La conversación que sostuvimos, mientras los pinceles entre mis dedos se explayaban sobre el lienzo, fue íntima y sentida. Nuestra plática se fue dando naturalmente. La travesía por distintos lugares fue rica en contenido.
Fui testigo de su dolor, causado por la reciente pérdida de su hermano. Me alegré por la cercanía que está construyendo con sus sobrinos: un hermoso legado. Me presumió orgullosa, a su sobrina, a través de fotos del celular al más puro estilo materno. Honró la solidez de la amistad que ha entablado con algunas personas en San Miguel, que ha sido más que generosa en compañía y apapachos. Hubo un momento en el que dejé de lado los pinceles para abrazarla.
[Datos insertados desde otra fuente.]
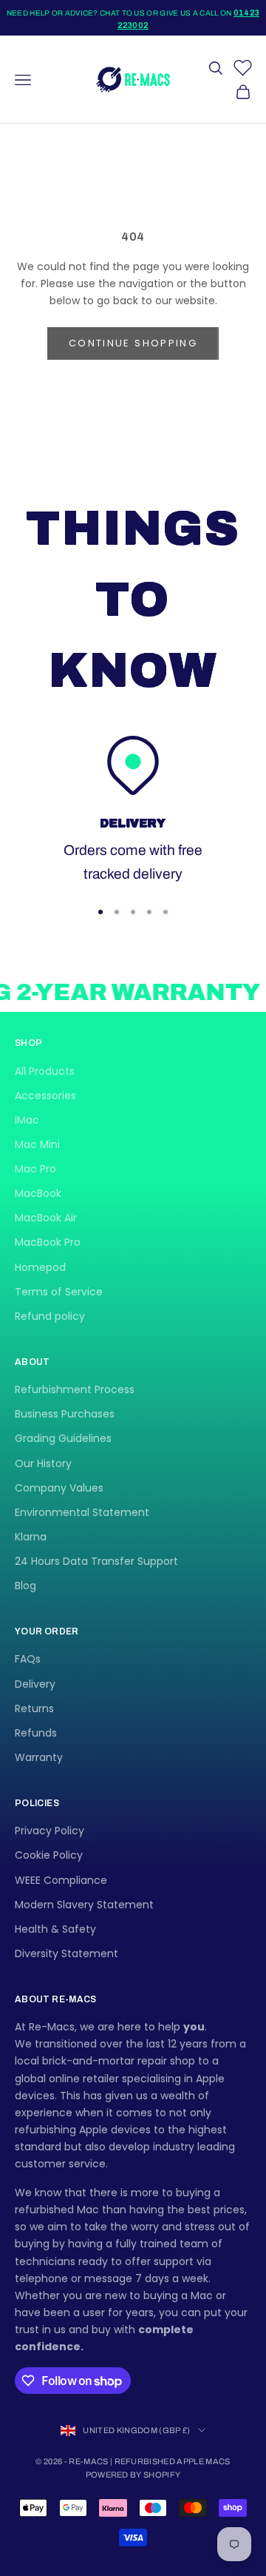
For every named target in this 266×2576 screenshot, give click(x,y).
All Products (45, 1071)
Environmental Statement (82, 1512)
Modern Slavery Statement (84, 1904)
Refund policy (50, 1316)
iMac (27, 1120)
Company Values (59, 1487)
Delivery (35, 1684)
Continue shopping (133, 343)
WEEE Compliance (61, 1880)
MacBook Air (46, 1217)
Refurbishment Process (74, 1389)
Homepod (40, 1267)
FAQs (28, 1658)
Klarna (31, 1536)
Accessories (45, 1095)
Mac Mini (37, 1144)
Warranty (39, 1757)
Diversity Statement (66, 1953)
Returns (34, 1708)
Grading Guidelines (63, 1438)
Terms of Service (59, 1291)
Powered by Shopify (133, 2474)
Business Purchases (65, 1413)
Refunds (36, 1732)
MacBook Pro (48, 1242)
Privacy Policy (49, 1830)
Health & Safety (55, 1929)
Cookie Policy (49, 1855)
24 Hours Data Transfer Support (96, 1561)
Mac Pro (35, 1168)
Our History (43, 1463)
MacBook (38, 1193)
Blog (25, 1585)
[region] (133, 811)
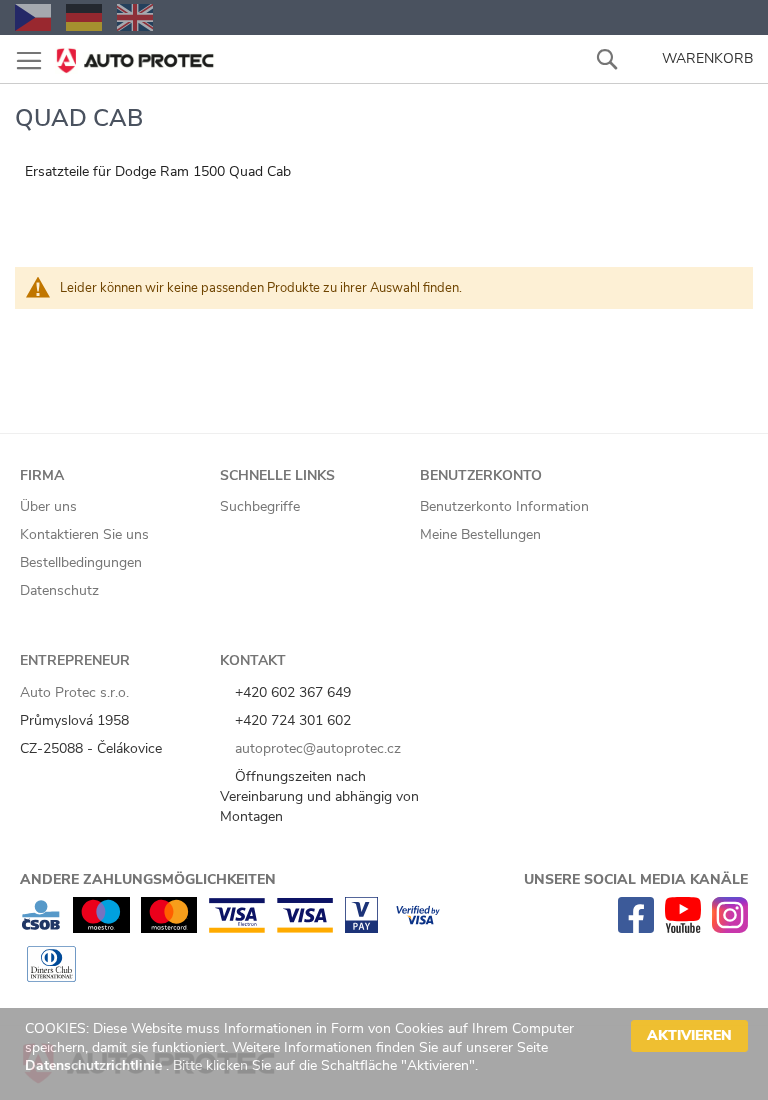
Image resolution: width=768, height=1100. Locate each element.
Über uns (48, 506)
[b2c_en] (135, 17)
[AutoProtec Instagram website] (730, 928)
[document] (386, 1054)
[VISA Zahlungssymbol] (305, 928)
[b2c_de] (84, 17)
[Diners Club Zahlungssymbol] (51, 977)
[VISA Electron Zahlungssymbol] (236, 928)
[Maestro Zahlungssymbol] (101, 928)
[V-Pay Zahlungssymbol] (361, 928)
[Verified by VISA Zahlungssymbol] (417, 928)
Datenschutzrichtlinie (95, 1065)
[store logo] (135, 54)
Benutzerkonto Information (504, 506)
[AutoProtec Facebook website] (636, 928)
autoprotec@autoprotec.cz (316, 748)
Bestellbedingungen (81, 562)
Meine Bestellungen (480, 534)
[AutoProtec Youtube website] (683, 928)
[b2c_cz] (33, 17)
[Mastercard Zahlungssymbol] (169, 928)
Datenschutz (59, 590)
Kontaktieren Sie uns (84, 534)
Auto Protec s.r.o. (74, 692)
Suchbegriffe (260, 506)
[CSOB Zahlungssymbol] (41, 928)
La conversación cambió de tema, pero nuestras gargantas continuaron anudadas. Esta vez nos conmovimos de alegría, por el reciente reencuentro de un querido amigo suyo con su pareja que acababa de llegar de Egipto. Un evento absolutamente significativo por el calvario que tuvo que atravesar para salir de aquel país. La distancia y las dificultades para reunirse estaban dejando a sus corazones en los huesos, como diría Sabina.
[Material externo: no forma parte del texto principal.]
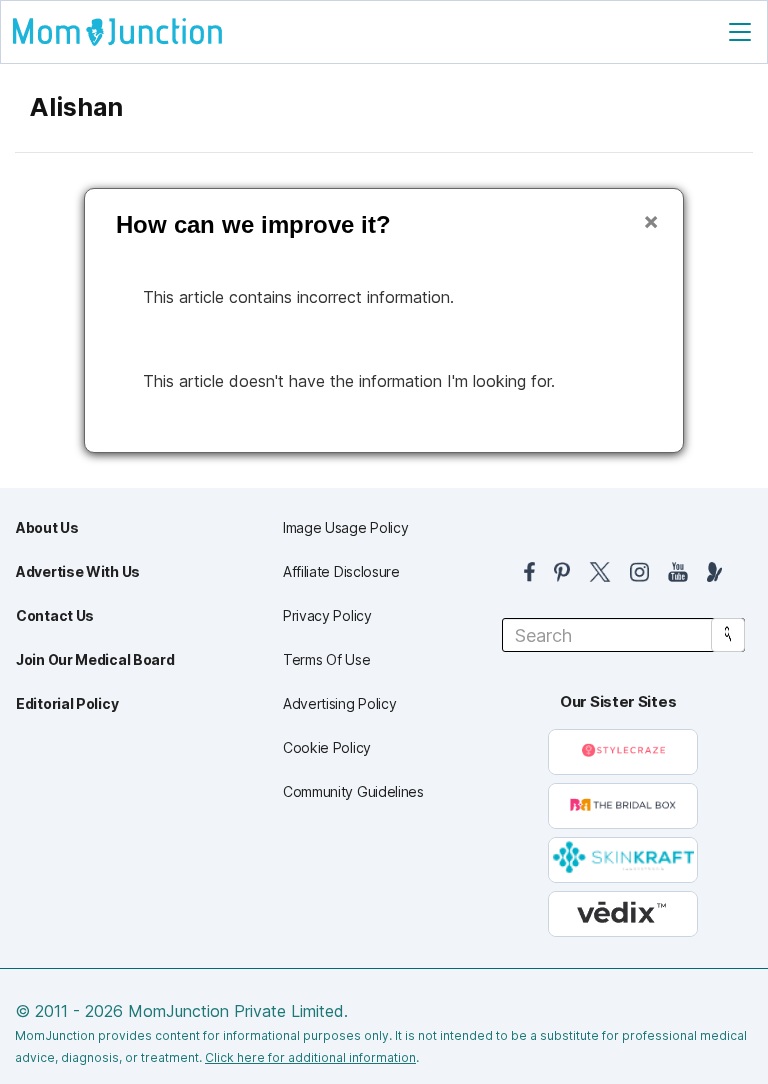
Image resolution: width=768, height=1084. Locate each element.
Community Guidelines (353, 791)
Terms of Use (326, 659)
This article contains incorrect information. (298, 297)
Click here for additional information (310, 1057)
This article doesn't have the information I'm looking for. (349, 381)
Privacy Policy (327, 615)
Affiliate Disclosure (341, 571)
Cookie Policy (327, 747)
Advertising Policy (340, 703)
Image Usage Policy (346, 527)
“¿Sabes de algún lugar en donde un chavo con discapacidad intelectual pueda tomar clases de pintura?”, le pregunté.
Le platiqué de Pato, el hijo de veintitrés años de una querida amiga, y de las dificultades que ha tenido para encontrar una rutina adecuada para él en San Miguel. Resulta que no hay programas gubernamentales para adultos con esa problemática.
También hablamos, otra vez, de lo feliz que nos hace vivir en San Miguel. Esta tierra nos ha permitido desplegar nuevas versiones de nosotras mismas que nos gustan y nos asombran. Nos ha dado espacio para florecer y nos recuerda que, sin importar la edad cronológica que se tenga, siempre hay oportunidades para experimentar algo por primera vez, como en mi caso, aprender a pintar.
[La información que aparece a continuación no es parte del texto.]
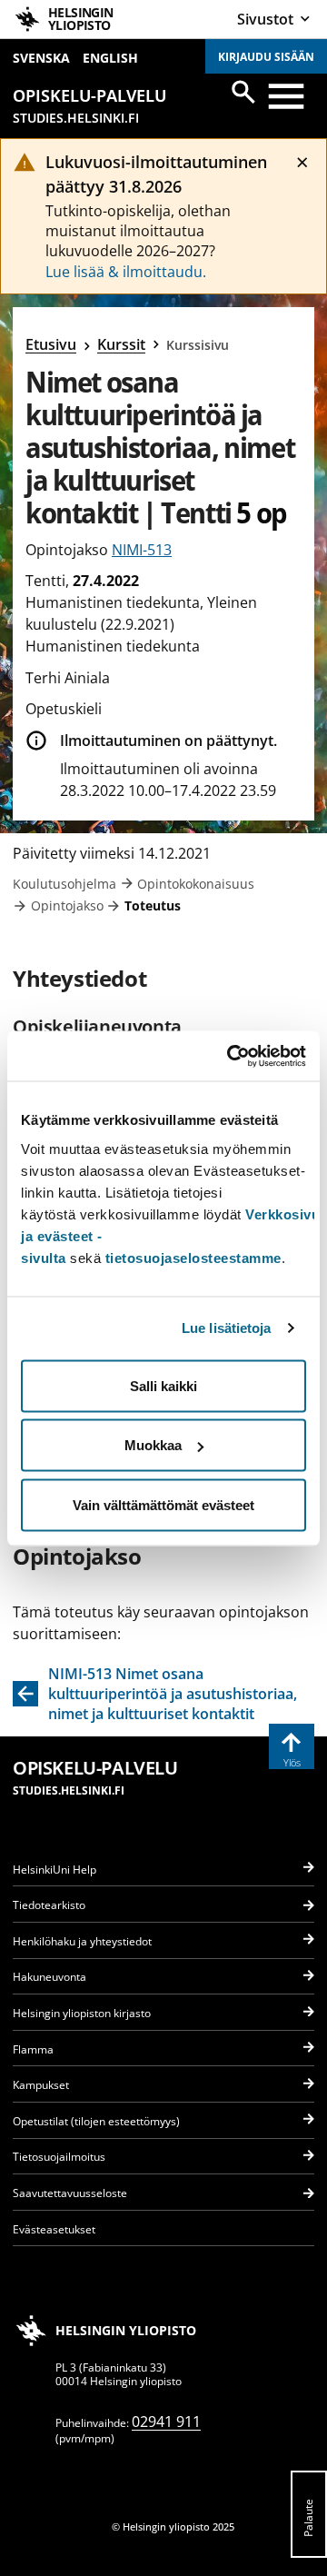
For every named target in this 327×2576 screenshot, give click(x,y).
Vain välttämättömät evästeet (163, 1504)
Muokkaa (153, 1445)
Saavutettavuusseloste (70, 2193)
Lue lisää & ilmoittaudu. (125, 272)
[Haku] (243, 91)
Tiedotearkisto (49, 1905)
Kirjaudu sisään (266, 57)
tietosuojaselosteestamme (193, 1257)
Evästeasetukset (54, 2229)
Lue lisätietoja (227, 1328)
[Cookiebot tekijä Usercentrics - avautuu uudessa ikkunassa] (230, 1056)
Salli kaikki (163, 1385)
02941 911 (166, 2422)
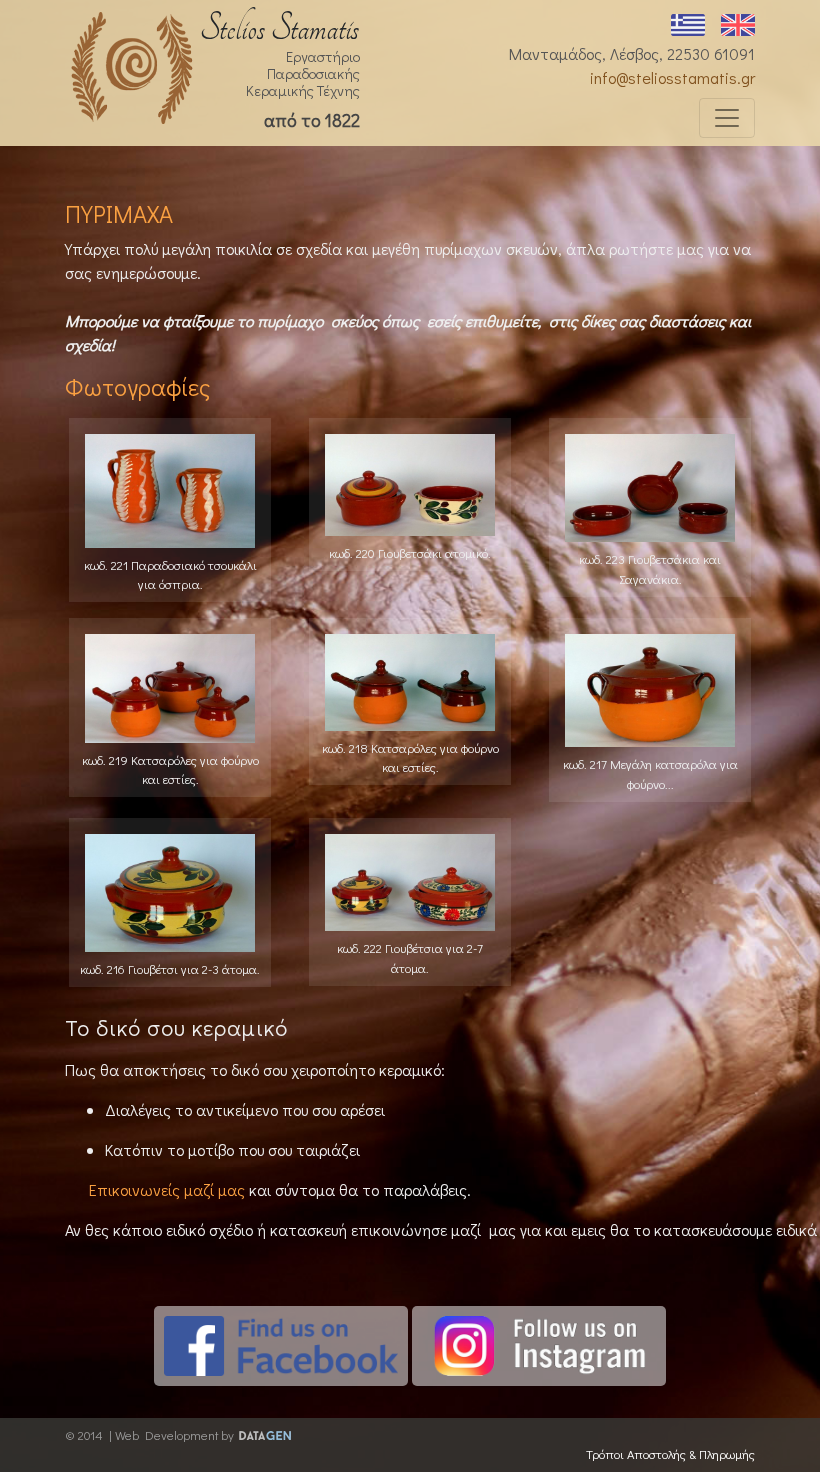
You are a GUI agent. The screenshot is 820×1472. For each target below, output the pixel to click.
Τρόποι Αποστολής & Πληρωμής (670, 1454)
La voz de María Medina, que hacía muchos años no oía, me transportó a mi juventud. No deja de sorprenderme la memoria auditiva, que inmediatamente registra y replica en el cuerpo las sensaciones vividas en el pasado, sin importar lo lejano que sea. Recordé a mis amigas de prepa y sonreí. Me alegré de ser mujer. Agradecí ese permiso implícito que tenemos para expresar nuestras emociones, para ponernos vulnerables, llorar y abrazarnos: la cultura nos ha puesto el camino fácil para establecer vínculos significativos con nuestras congéneres.
Me sentí orgullosa de pertenecer al género femenino, de ser parte de una generación que no duda en alzar la voz para visibilizar la violencia de género y la brecha de oportunidades desiguales entre hombres y mujeres, para reconoce que, aunque hemos llegado lejos, el techo de cristal insiste en subsistir. Me alegré al recordar la cantidad de niñas, niños y mujeres jóvenes que participaron en la reciente marcha del ocho de marzo.
La subjetividad del tiempo es extraordinaria. Las horas y minutos pueden parecer cortos o largos dependiendo de lo que estemos haciendo, o de la atención que les brindemos. En esta ocasión las horas transcurridas cobraron una dimensión distinta: las entrañas de los minutos de ayer se ensancharon, contuvieron las emociones generadas por una conversación tête à tête entre dos mujeres, con un caballete y un lienzo como telón de fondo. Pareciera poca cosa, pero sin lugar a dudas, no lo es.
Las horas de mi clase de pintura transcurrieron también en un abrir y cerrar de ojos. Mi tiempo para aprender una nueva técnica de pintura terminó más rápido de lo que mi percepción registró.
Me subí a mi coche satisfecha por el avance de mi cuadro y por lo que ocurrió en esas horas. Durante el trayecto a Alborada, por el libramiento que lleva hacia la carretera a Dolores, casi pude escuchar y sentir el saludo efusivo de Pato, que sucedería unos minutos después, en cuanto llegara. Me conmueve la emoción que expresa al verme. Me duele pensar en las dificultades que genera su discapacidad intelectual. No dejo de preguntarme:
¿Qué regalo tendrá preparado San Miguel para Pato?